I violinisti sordi hanno ben ragione a snobbare Cremona: non avendo la possibilità oggettiva di apprezzare uno Stradivari rispetto a un violino cinese di compensato poco interesse coltivano per la patria della liuteria.

Non è altrettanto chiaro quali siano i motivi che giustificano il disinteresse dei cestisti milanesi verso la citta delle tre T.
All'ombra del Torrazzo giunge una sconfitta meritata, direi meritatissima perché figlia di una insopportabile sufficienza e superficialità di interpretazione.

Giocare in economy mode

L'Olimpia ha la presunzione di giocare al risparmio di benzina, accelerando il minimo possibile e mettendo poi in folle convinta di arrivare comunque prima al traguardo, di puro abbrivio. E invece si ritrova sempre di fianco e poi davanti una Cremona che semplicemente non smette di pedalare mai pur senza prodursi in oggettivi sprint irresistibili.

Mancinelli per esempio...

Viene in mente il famoso detto del leone che utilizza la medesima forza per uccidere il coniglietto come il bufalo. Da noi stasera erano tutti convinti che per uccidere Cremona dovesse bastare un morsino di cortesia.

Scegliamo uno ma potremmo scegliere qualsiasi altro (escluso forse Hairston...) come epitome della mancanza della giusta crudeltà agonistica: Stefano Mancinelli nel terzo quarto con Milano avanti e in controllo apparecchia uno 0 su 5 da 2 in cui spiccano i tre assist di Cook sprecati in maniera incredibile per pigrizia di interpretazione.
Per confermarvi quanto possa essere menzognero il plus/minus di cui parlavamo l'ultima volta, Mancinelli chiude a +10...

E' una Milano che poteva essere tranquillamente sulla doppia cifra di vantaggio e invece rimane in un limbo che sconterà nell'ultima frazione dove va in confusione e, diciamolo, in puro terrore quando si trova a gestire il punto a punto.

Come studenti alla vigilia dell'esame

Da dove nasce la brutta, bruttissima gestione del testa a testa finale? 
Chiamiamola la sindrome della vigilia dell'esame di quegli studenti che realizzano di aver sprecato tutto il tempo a disposizione per prepararsi con calma e mettersi al sicuro.
Provano a mettere una pezza con la maratona delle ultime ore ma la testa è vuota, la percezione dello spreco fatto è chiara e la convinzione di poterla sfangare comunque resta ai minimi termini.

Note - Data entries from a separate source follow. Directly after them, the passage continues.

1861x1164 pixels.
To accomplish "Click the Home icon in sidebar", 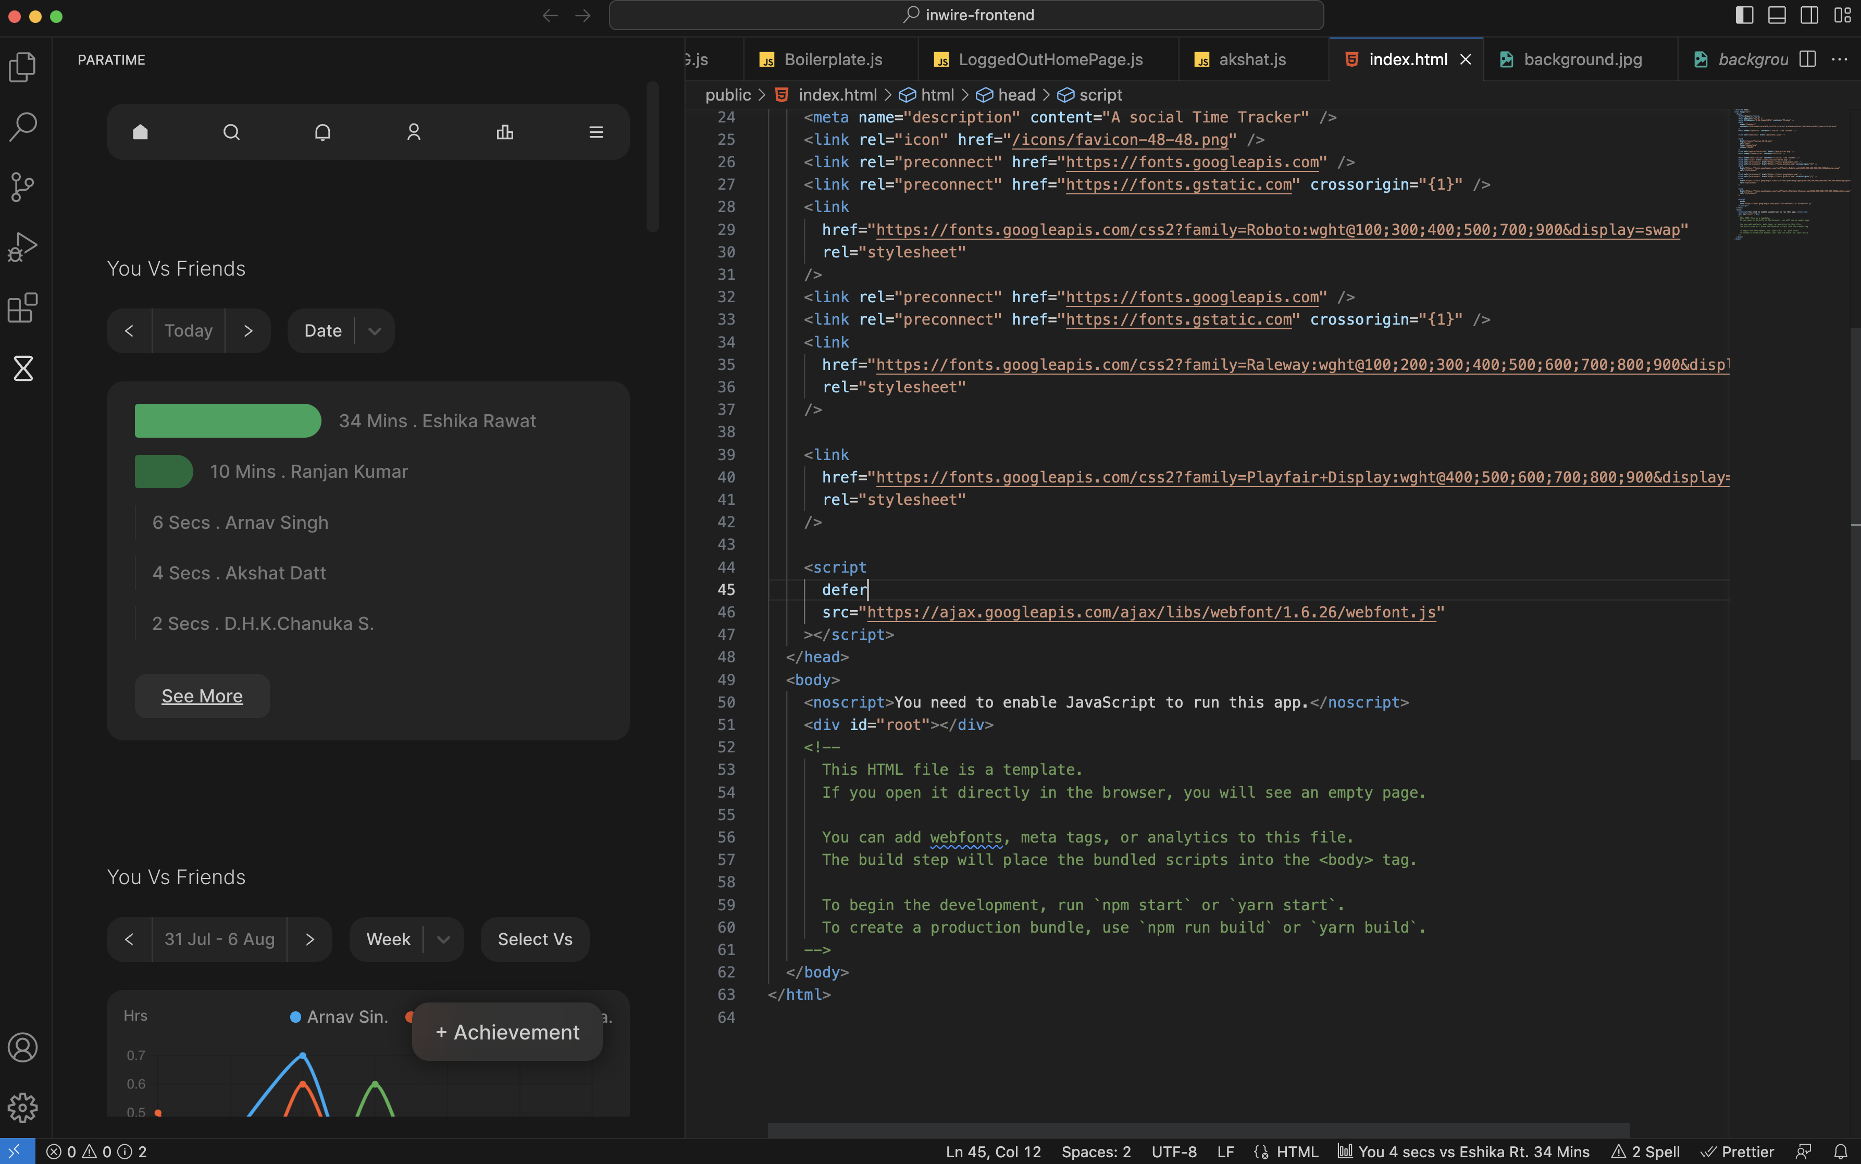I will (139, 130).
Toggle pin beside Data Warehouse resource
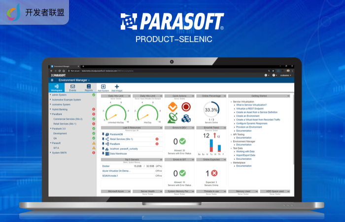The width and height of the screenshot is (345, 222). (x=103, y=153)
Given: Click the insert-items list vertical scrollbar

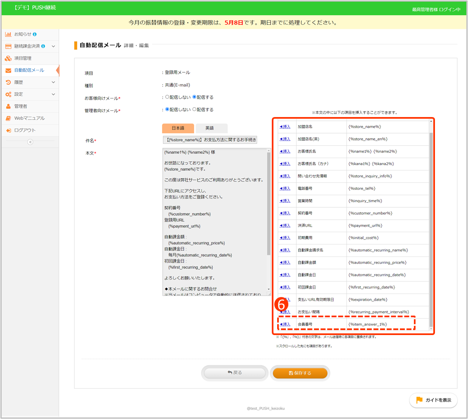Looking at the screenshot, I should [x=431, y=227].
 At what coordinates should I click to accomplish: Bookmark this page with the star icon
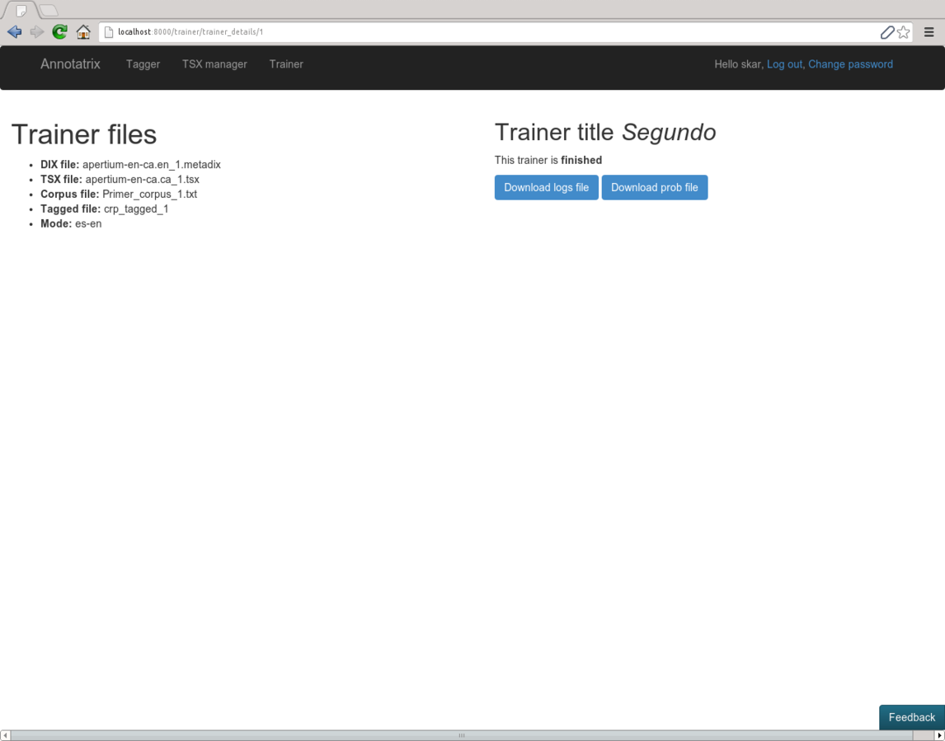click(x=904, y=32)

Esito? Bocciatura su tutti i fronti.

Su Cremona

La Vanoli vince di quantità perché la qualità delle cifre sembra bassa anche negli highlights di Rich e Milic. Ma questo è appunto il pregio della sua partita, un pedalare ostinato anche contro vento, con l'ammirevole convinzione che Milano non sarebbe mai diventata un puntino lontano.
E quindi più ancora dei due già citati il suo MVP di serata è l'oscuro macchinista Perkovic con la sua bomba dell'aggancio a 64 pari.

In ogni caso il peggiore è quello della sirena antiaerea: sinceramente credo sia insopportabile anche per chi tifa Cremona...

Sottovalutiamo? Allora meglio ottavi

E' una sconfitta che mette fortemente in dubbio la possibilità del secondo posto. Ma con questo atteggiamento il secondo posto lo vedo solo come un rischio e non un vantaggio.

Nel ritorno, tolta Siena, abbiamo perso con Varese (battuta nettamente all'andata) Sassari (idem), Cremona (idem con patate). Contro le prime 7 della classifica siamo 7 vinte e 4 perse, con quelle dal nono posto in giù siamo 7 vinte e 6 perse.
Solo noi e Bologna siamo riusciti a perdere sia con Cremona che con Teramo.
E siamo allo stesso tempo la squadra che ha vinto in casa del Pana o nella bolgia di Belgrado....

Mi sembra evidente che pecchiamo di sottovalutazioni degli avversari e giustamente veniamo inchiappettati di conseguenza. 
E allora dico, nemmeno poi tanto come provocazione, piuttosto che arrivare secondi e pigliare sottogamba i quarti di finale, meglio arrivare ottavi e andare a sfidare subito Siena con l'atteggiamento giusto di chi sa che gli scudetti si vincono comunque in trasferta.